Black LGBT+ lives matter, here, today, now
Orange joined Leeds Survivor Led Crisis Service last November as LGBT+ group worker and earlier this year became a Teen Connect Helpline Worker when we expanded the opening hours of that service, and shares some thoughts and feelings around being a proud part of a community, the intersection of race, gender, and sexuality with mental health, and looking ahead to future changes. Happy Pride Month everyone!
*In this article “queer” is used as synonymous with LGBT in recognition of the writer’s reclaiming of the slur*
The coach is pulling out of Leeds Station and I am staring at my reflection in the window: dreadlocks, black skin, tired eyes. I travelled for nine hours to Leeds the day before to attend a trans rights demonstration, and now I am travelling back. I feel invigorated. I am promising myself that I will never again work in another discriminatory, racist, homophobic environment. As I Google new workplaces, I think back to all the times I have been told I am too “emotional” (read, hysterical), or “bossy” (read, aggressive) to fit in in workplaces. Once, somebody even went so far as to tell me that I needed to take a personality test to “learn how to work well with others” (the “others” were white people who had ignored and invalidated my input for the duration of the project). Nobody ever told me I was too black, or too gay, or too gender non-conforming, but those had always been the unsaid implications.
The concept that I could work with and for my community astonished me.
Two months after my trip to the Leeds protest, I found myself returning to the city for my new job: LGBT Group Worker at LSLCS. The concept that I could work with and for my community astonished me so much that it wasn’t until my first day, when I arrived and was handed my keys, that it started to feel real for me. It has now been eight months since I began as LGBT Group worker, and I have moved throughout the charity, now also working with the Trans Group based at MESMAC, and the Sisterhood Black and Minority Ethnic Women’s Group.
In January I expanded my practice and took on the role of Teen Connect Helpline worker, meaning I now spend every afternoon of my weekdays working to support teenagers’ mental health too. LGBT youth are almost five times more likely than heterosexual youth to attempt suicide. Black children have the highest rate of deaths by suicide in the UK. Simply put, these people are my people, these children are my children, and our society is killing them. I work every day so that fewer people suffer alone. I don’t want any more black and LGBT suicides. But I cannot stop the violence still perpetrated against black people, and the murders that go un-punished. It is time to call for change, it is time to act.
I am forever proud of my community and I will always work to serve it as best as I can.

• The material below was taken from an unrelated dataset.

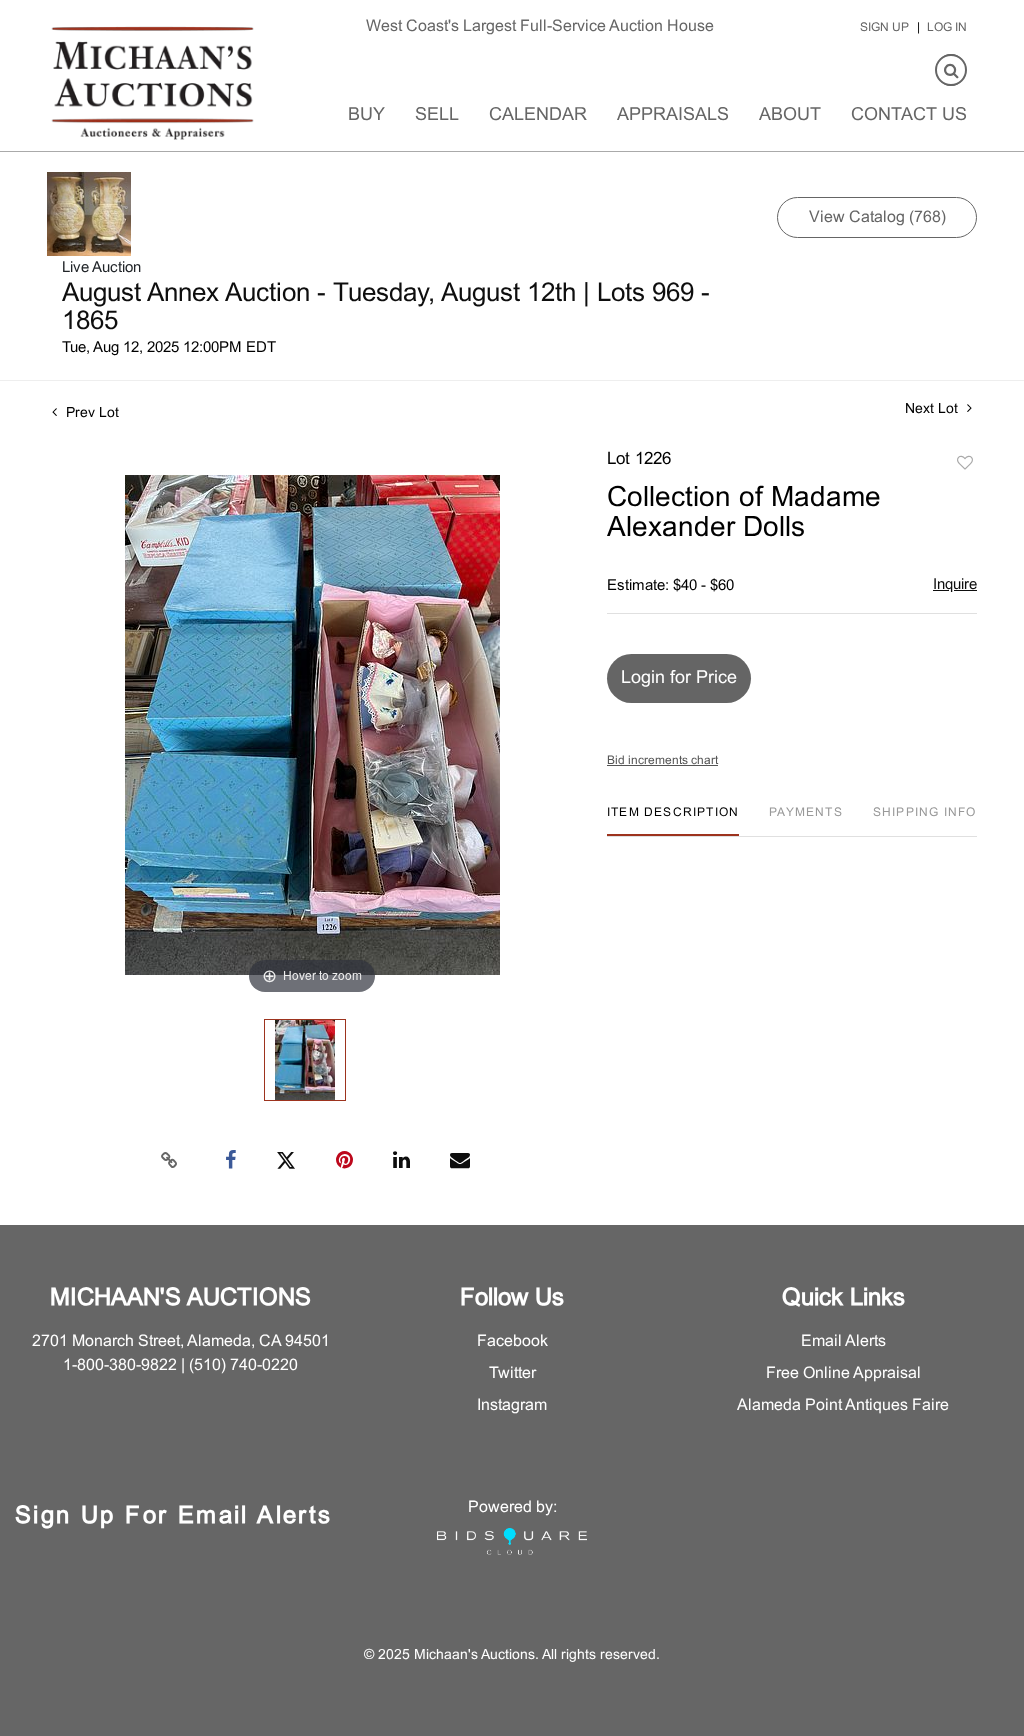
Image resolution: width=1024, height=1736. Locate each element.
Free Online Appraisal (843, 1373)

When George Floyd’s murder came to the forefront of the news last month, I was not surprised. Having lived my whole life around communities which have been utterly decimated by racism and homophobia, I am by now desensitised to the murders of my people. The police force that we know today (both in the UK and the US) originated from groups of armed white men, known as slave patrols, their entire purpose was to monitor black people’s behaviour and to physically abuse them. Is it any wonder that that is what the police force is still doing today? Racism in the US was birthed from the colonial history of the UK, it is therefore our joint responsibility to dismantle it. Although I was not surprised by the death of yet another black person at the hands of systemic racism, I was surprised at the global outrage that it caused. Where were these white allies when Breonna Taylor was killed by the police in March? Where were they when Nina Pop was stabbed weeks before? Where were they every day before now when we needed systemic change?

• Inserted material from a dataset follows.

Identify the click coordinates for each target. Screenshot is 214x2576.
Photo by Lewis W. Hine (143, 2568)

Almost fifty one years ago, lesbians and trans women of colour made history with the Stonewall uprising by fighting back. Their efforts have not gone to waste. The LGBT community are looking at a world built on the backs of Marsha P. Johnson, and other black transgender women. Now, as we see the aftermath of George Floyd’s murder, we begin to see black people fighting back too. I am forever proud of my community and I will always work to serve it as best as I can. I am grateful to have been raised by a mixed race woman of colour, I am grateful to be a part of the black community, I am grateful to be a part of the queer community, and I am grateful for the change that is yet to come for us.